Data Wrangling

One of the main focuses of FRAME-FM is to simplify the pre-processing of large spatio-temporal datasets so that users can focus on configuring and running Machine Learning workflows.

Standard approach for setting up data workflows

The recommended approach for setting up data pre-processing and loading within the framework is to write _recipes_ that consist of a sequence of operations to be performed on the data.

All _datasets_ are sub-classes of torch.utils.data.Dataset. They all use the standard torch model of exposing a _dataset_ that can be directly used by a DataLoader object. The common interface is:

  • contruction: __init__()

  • length: __len__()

  • get item by index: __getitem__(idx)

Modifying datasets using preprocessors and transforms

Each Dataset class can have two types of _operations_ defined by arguments sent to the constructor:

  • preprocessors:
    • A list of operations that get run when the Dataset instance is created.

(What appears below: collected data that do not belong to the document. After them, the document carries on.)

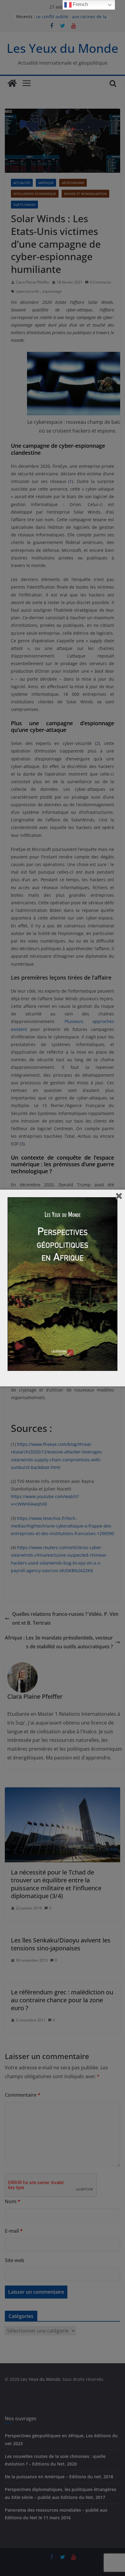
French (80, 4)
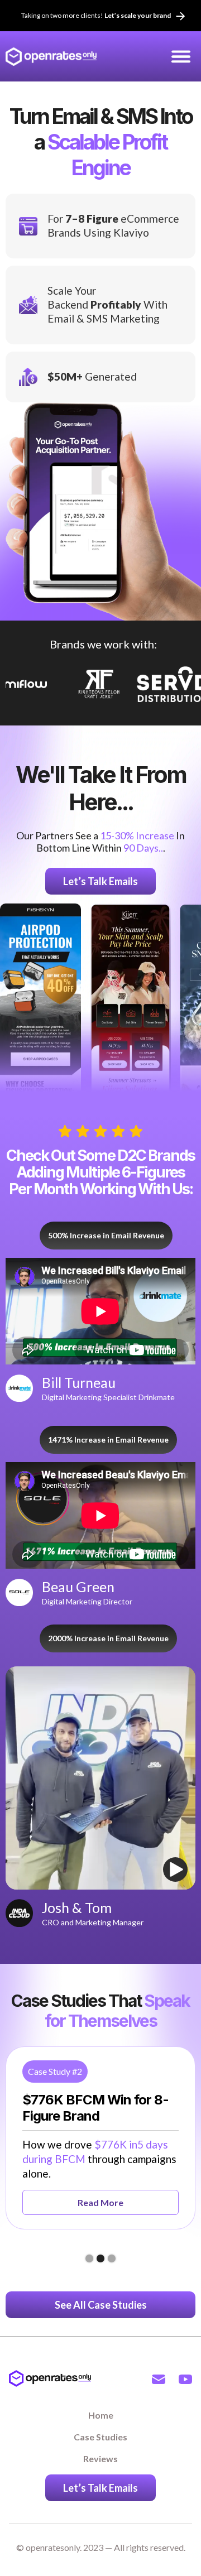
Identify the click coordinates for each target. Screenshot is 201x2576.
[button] (181, 56)
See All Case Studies (101, 2305)
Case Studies (100, 2436)
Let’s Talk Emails (100, 881)
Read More (100, 2202)
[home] (51, 56)
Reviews (100, 2458)
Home (100, 2415)
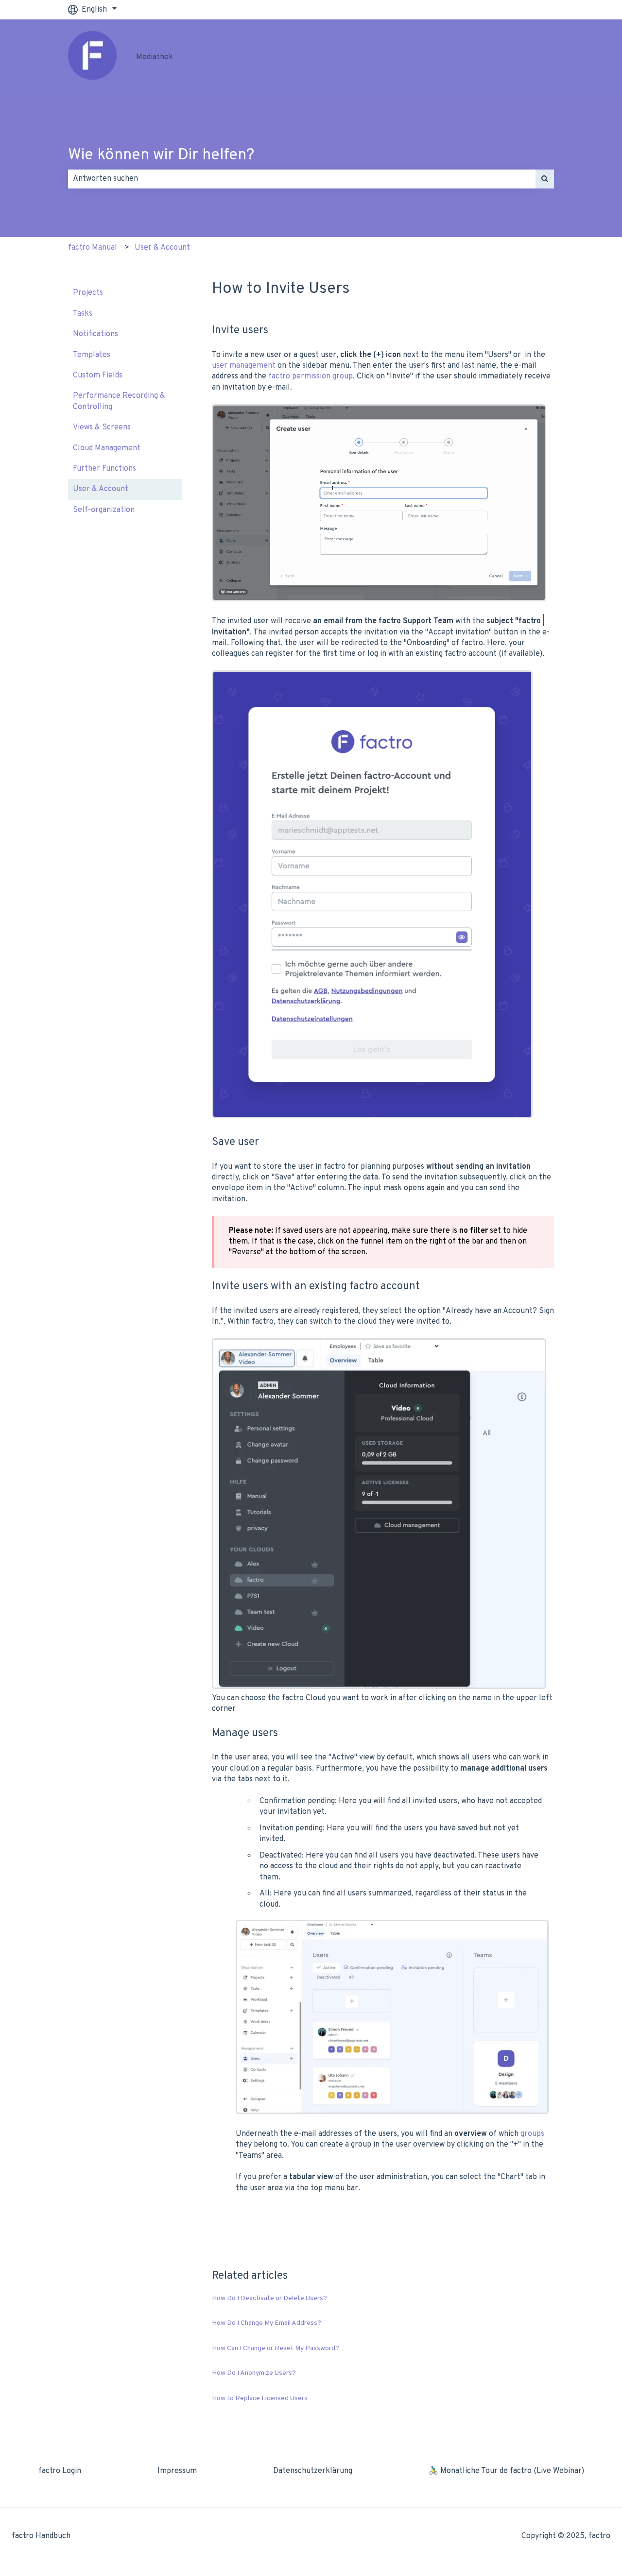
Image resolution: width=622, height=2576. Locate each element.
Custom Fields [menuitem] (97, 375)
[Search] (545, 179)
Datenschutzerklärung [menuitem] (312, 2471)
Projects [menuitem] (88, 293)
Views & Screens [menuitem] (102, 427)
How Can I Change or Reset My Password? (275, 2348)
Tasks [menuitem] (82, 314)
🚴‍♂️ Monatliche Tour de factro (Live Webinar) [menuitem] (506, 2471)
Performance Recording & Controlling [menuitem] (119, 401)
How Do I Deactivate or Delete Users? (269, 2298)
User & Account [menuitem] (100, 489)
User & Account (162, 248)
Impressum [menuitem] (177, 2471)
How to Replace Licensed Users (260, 2398)
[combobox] (302, 179)
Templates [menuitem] (91, 355)
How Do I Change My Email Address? (266, 2323)
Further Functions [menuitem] (104, 469)
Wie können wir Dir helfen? (161, 155)
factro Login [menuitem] (59, 2471)
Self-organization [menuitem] (104, 510)
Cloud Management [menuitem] (106, 448)
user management (244, 366)
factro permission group (310, 376)
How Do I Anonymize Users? (254, 2373)
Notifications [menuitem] (95, 334)
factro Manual (92, 248)
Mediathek (154, 57)
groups (532, 2134)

    • These get run once only.

    • They operate sequentially, with the first taking in an xr.Dataset

    • The final object is saved in self.data

    • The resulting output should be ready for use by the standard methods:
      • def __len__(self):

      • def __getitem__(self, idx):

  • transforms:
    • A list of operations that get run at training time, within the __getitem__(idx) call.

    • These are run whenever a DataLoader needs to access single items or batches of items with a Dataset object.

    • These are typically run like this:

      for transform in transforms:
          sample = transform(sample)
      

Note that the FRAME_FM.transforms.transforms module contains all the transform classes that can be in either/both of the preprocessors and transforms lists.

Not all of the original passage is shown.